Secondly, you ran games with 18 players to impress your future wife??? That is beyond cool! Isn't LoT5R a dice pool game? How did you find a table that could withstand that amount of dice???
I thought this post was really well done so I added a link to it in my BEST READS OF THE WEEK! You can check it out at this link if you want: https://bit.ly/36NS2SQ
Heh. I used to run L5R games of 20 - 26 or so, but granted, had a co-GM. :)
@Tim, I love you I'd Rather Be Killing Monsters FB group and am so pleased you created it and invited me.

SUPPLIED MATERIAL:
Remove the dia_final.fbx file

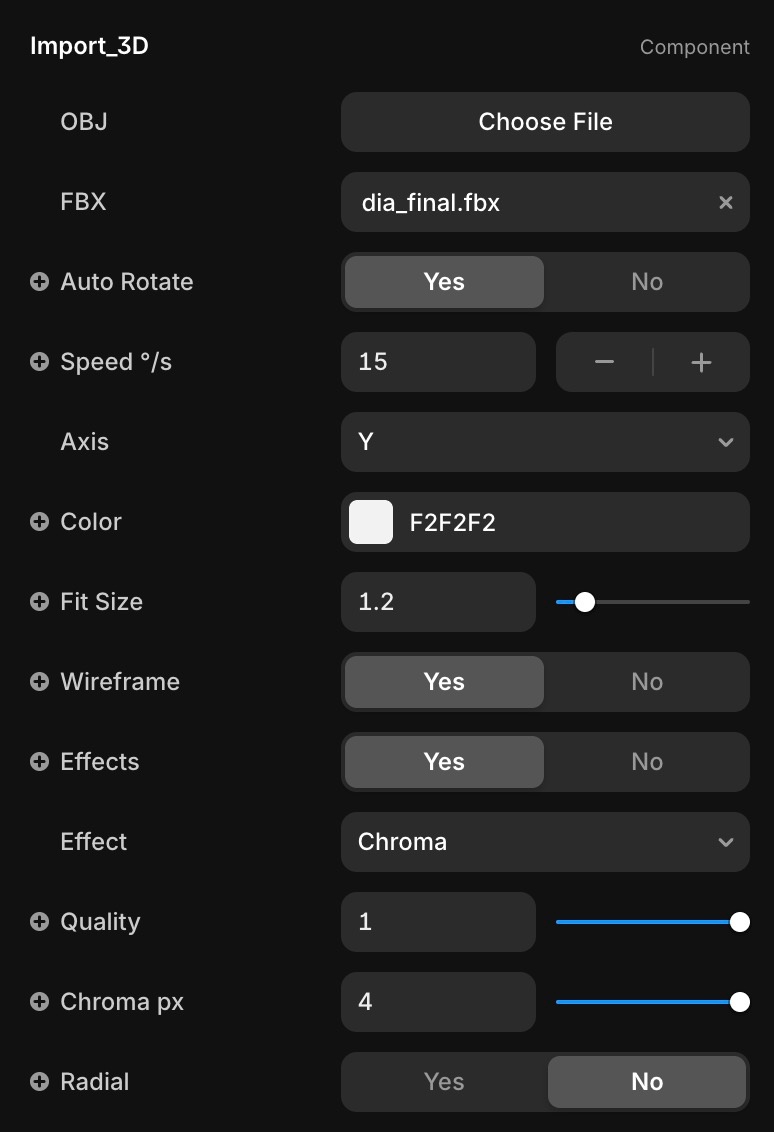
==
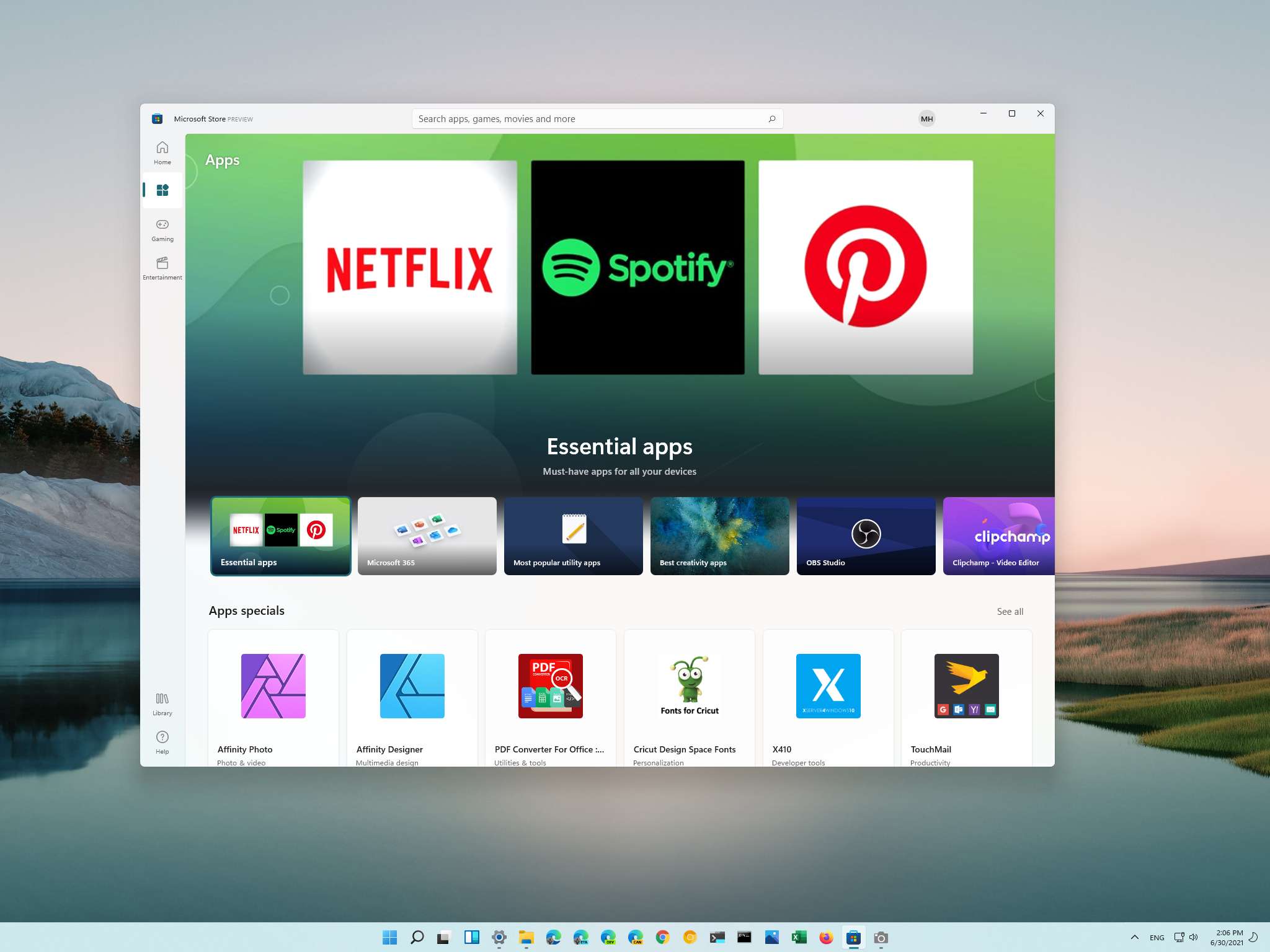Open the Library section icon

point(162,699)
--
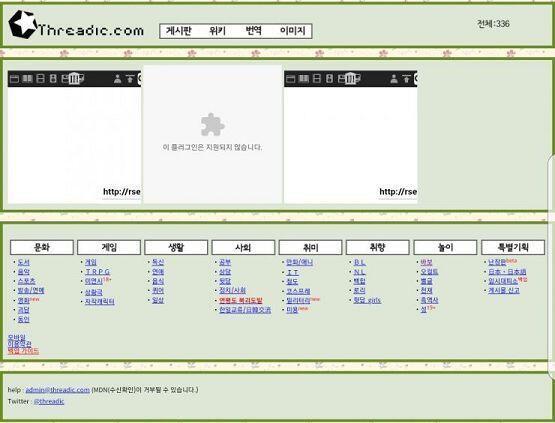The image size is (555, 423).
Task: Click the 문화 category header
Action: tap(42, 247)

WHAT TO WORK ON:
1. In the comment thread about large tabletop games, what did the commenter who ran L5R games of 20 to 26 players have to help?
2. Resume the comment thread about large tabletop games, starting after its last comment.
The material has no connection to the comment thread about large tabletop games.

ANSWERS IN ORDER:
1. A co-GM.

2.
I did. My, now in-laws, have run the local comic/game shop since 1981 and I've shopped there and know my wife since I was 11. She got divorced and things worked out and I've now worked for them for 21 years. We were running the L5R game at the store and I was young and brave (foolish, really) and didn't think I could turn anyone away. Yes, it does use dice pools. I'm amazed people came back, but I ran 18 on more than one occiasion. For those that aren't aware here is the address for the FB group: https://www.facebook.com/groups/776216536226728/
@Dyvers, Thank You. That is very kind and I deeply appreciate it. I rewrote this post 4 times before publishing it because it kept coming out as an indictment on the Manifesto and that wasn't my intent. I think, too often, on social media we present ourselves and black or white and that isn't how I've experience real life nor adulthood.
@Brian, that is STILL an ACHIEVEMENT and you are a brace GM indeed.